[WHAT THE TASK ASKS]: Please give the entries below as a numbered list. Skip any blank lines and leave the pictures out.

[DATASET EXTRACT]:
_____

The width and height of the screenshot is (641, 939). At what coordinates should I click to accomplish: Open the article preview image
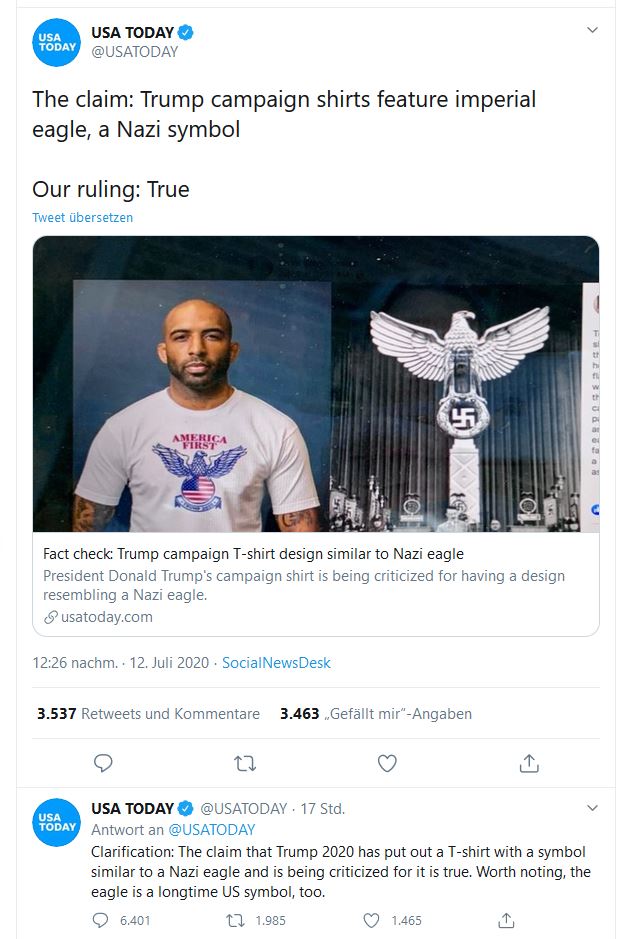(x=316, y=384)
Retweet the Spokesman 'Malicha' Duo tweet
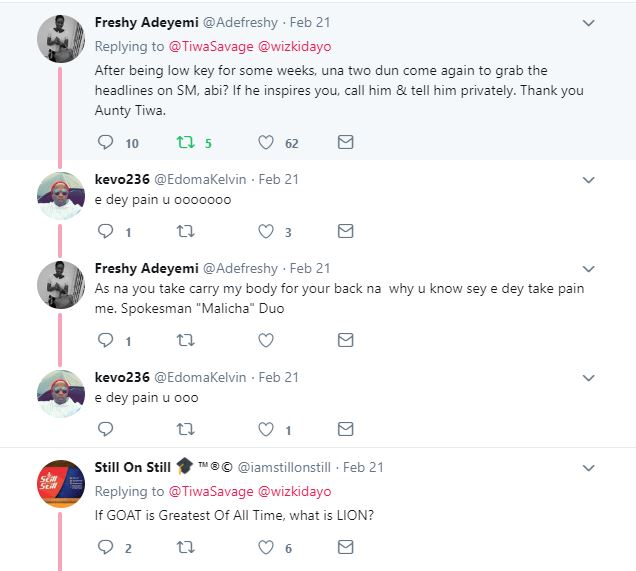Image resolution: width=636 pixels, height=571 pixels. 185,340
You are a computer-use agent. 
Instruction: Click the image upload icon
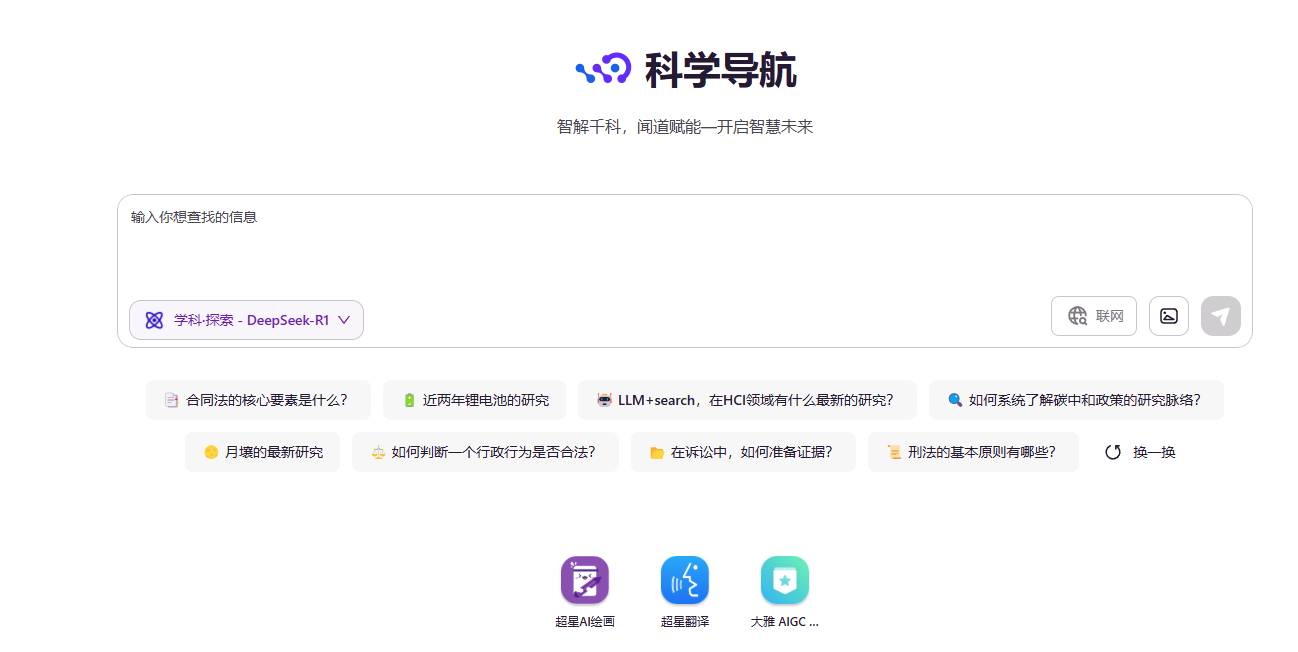[x=1168, y=316]
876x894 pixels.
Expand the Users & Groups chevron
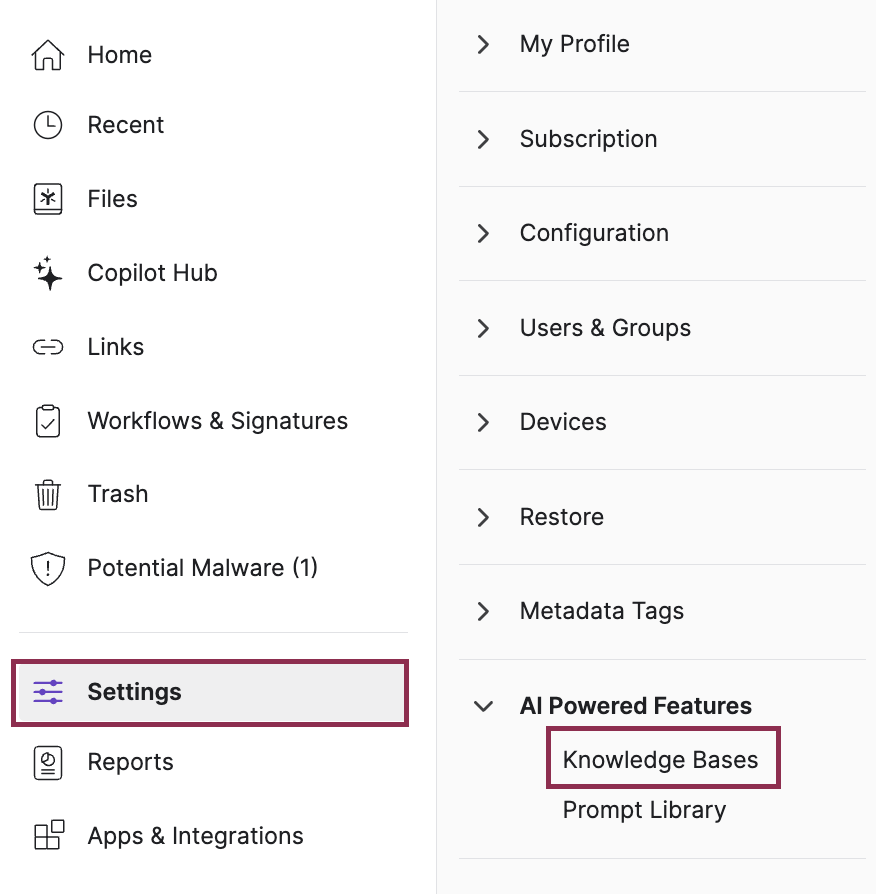[x=484, y=328]
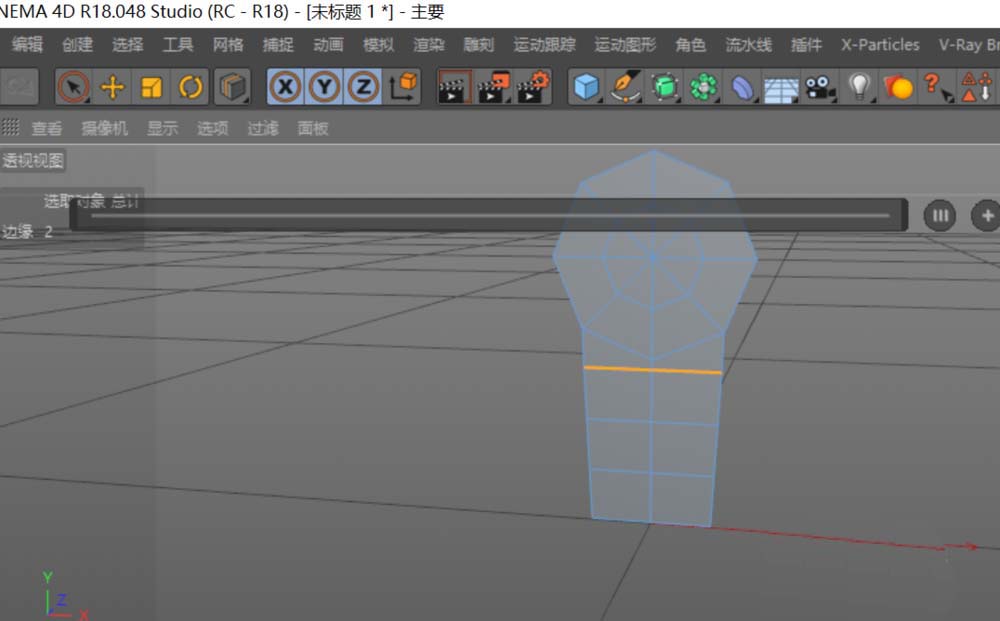Click the plus button near the right edge
1000x621 pixels.
(986, 215)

_____

[TASK SOLUTION]:
1. The width and height of the screenshot is (641, 939). At what coordinates should I click to accomplish: Open the article preview image
2. (x=316, y=384)
3. Retweet the Spokesman 'Malicha' Duo tweet
4. Image resolution: width=636 pixels, height=571 pixels. 185,340
5. You are a computer-use agent. 
6. Instruction: Click the image upload icon
7. [x=1168, y=316]
8. 876x894 pixels.
9. Expand the Users & Groups chevron
10. [x=484, y=328]
11. Click the plus button near the right edge
12. 1000x621 pixels.
13. (986, 215)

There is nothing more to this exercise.